Source document:

· · ·

[mlpack-git] master: Add support for the BinaryNumericSplit. (1a19ef9)

gitdub at big.cc.gt.atl.ga.us gitdub at big.cc.gt.atl.ga.us
Wed Dec 23 11:44:43 EST 2015


Repository : https://github.com/mlpack/mlpack

On branch  : master
Link       : https://github.com/mlpack/mlpack/compare/de9cc4b05069e1fa4793d9355f2f595af5ff45d2...6070527af14296cd99739de6c62666cc5d2a2125

>---------------------------------------------------------------

commit 1a19ef9bfb5e927877acc50f43bbc132d94ba64b
Author: Ryan Curtin <ryan at ratml.org>
Date:   Sun Oct 18 07:29:30 2015 -0400

    Add support for the BinaryNumericSplit.
    
    Currently it crashes with datasets over a couple thousand points, but I am not
    equipped with a working gdb on this system so I can't efficiently debug it and
    will save it for later.


>---------------------------------------------------------------

1a19ef9bfb5e927877acc50f43bbc132d94ba64b
 .../streaming_decision_tree_main.cpp               | 54 +++++++++++++++++-----
 1 file changed, 43 insertions(+), 11 deletions(-)

· · ·

Instructions:
1 > List every distinct full-length commit hash in the mlpack commit email.
2 > Extend the mlpack commit email, picking up from where it stops.
The data after this point has no role here.

Data extract:
· · ·

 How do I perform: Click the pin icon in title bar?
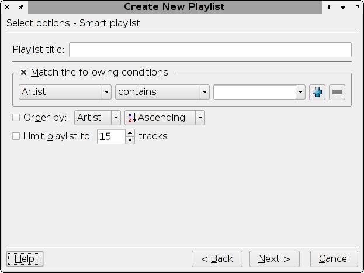pyautogui.click(x=20, y=7)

· · ·

Answers below:
1 >
de9cc4b05069e1fa4793d9355f2f595af5ff45d2
6070527af14296cd99739de6c62666cc5d2a2125
1a19ef9bfb5e927877acc50f43bbc132d94ba64b

2 >
diff --git a/src/mlpack/methods/hoeffding_trees/streaming_decision_tree_main.cpp b/src/mlpack/methods/hoeffding_trees/streaming_decision_tree_main.cpp
index 6d559c8..ef17cd7 100644
--- a/src/mlpack/methods/hoeffding_trees/streaming_decision_tree_main.cpp
+++ b/src/mlpack/methods/hoeffding_trees/streaming_decision_tree_main.cpp
@@ -7,7 +7,7 @@
 #include <mlpack/core.hpp>
 #include <mlpack/methods/hoeffding_trees/streaming_decision_tree.hpp>
 #include <mlpack/methods/hoeffding_trees/hoeffding_split.hpp>
-#include <stack>
+#include <mlpack/methods/hoeffding_trees/binary_numeric_split.hpp>
 
 using namespace std;
 using namespace mlpack;
@@ -31,20 +31,26 @@ PARAM_STRING("predictions_file", "File to output label predictions for test "
 PARAM_STRING("probabilities_file", "In addition to predicting labels, provide "
     "prediction probabilities in this file.", "P", "");
 
+PARAM_STRING("numeric_split_strategy", "The splitting strategy to use for "
+    "numeric features: 'domingos' or 'binary'.", "N", "binary");
+
+// Helper function for once we have chosen a tree type.
+template<typename TreeType>
+void PerformActions();
 
 int main(int argc, char** argv)
 {
   CLI::ParseCommandLine(argc, argv);
 
+  // Check input parameters for validity.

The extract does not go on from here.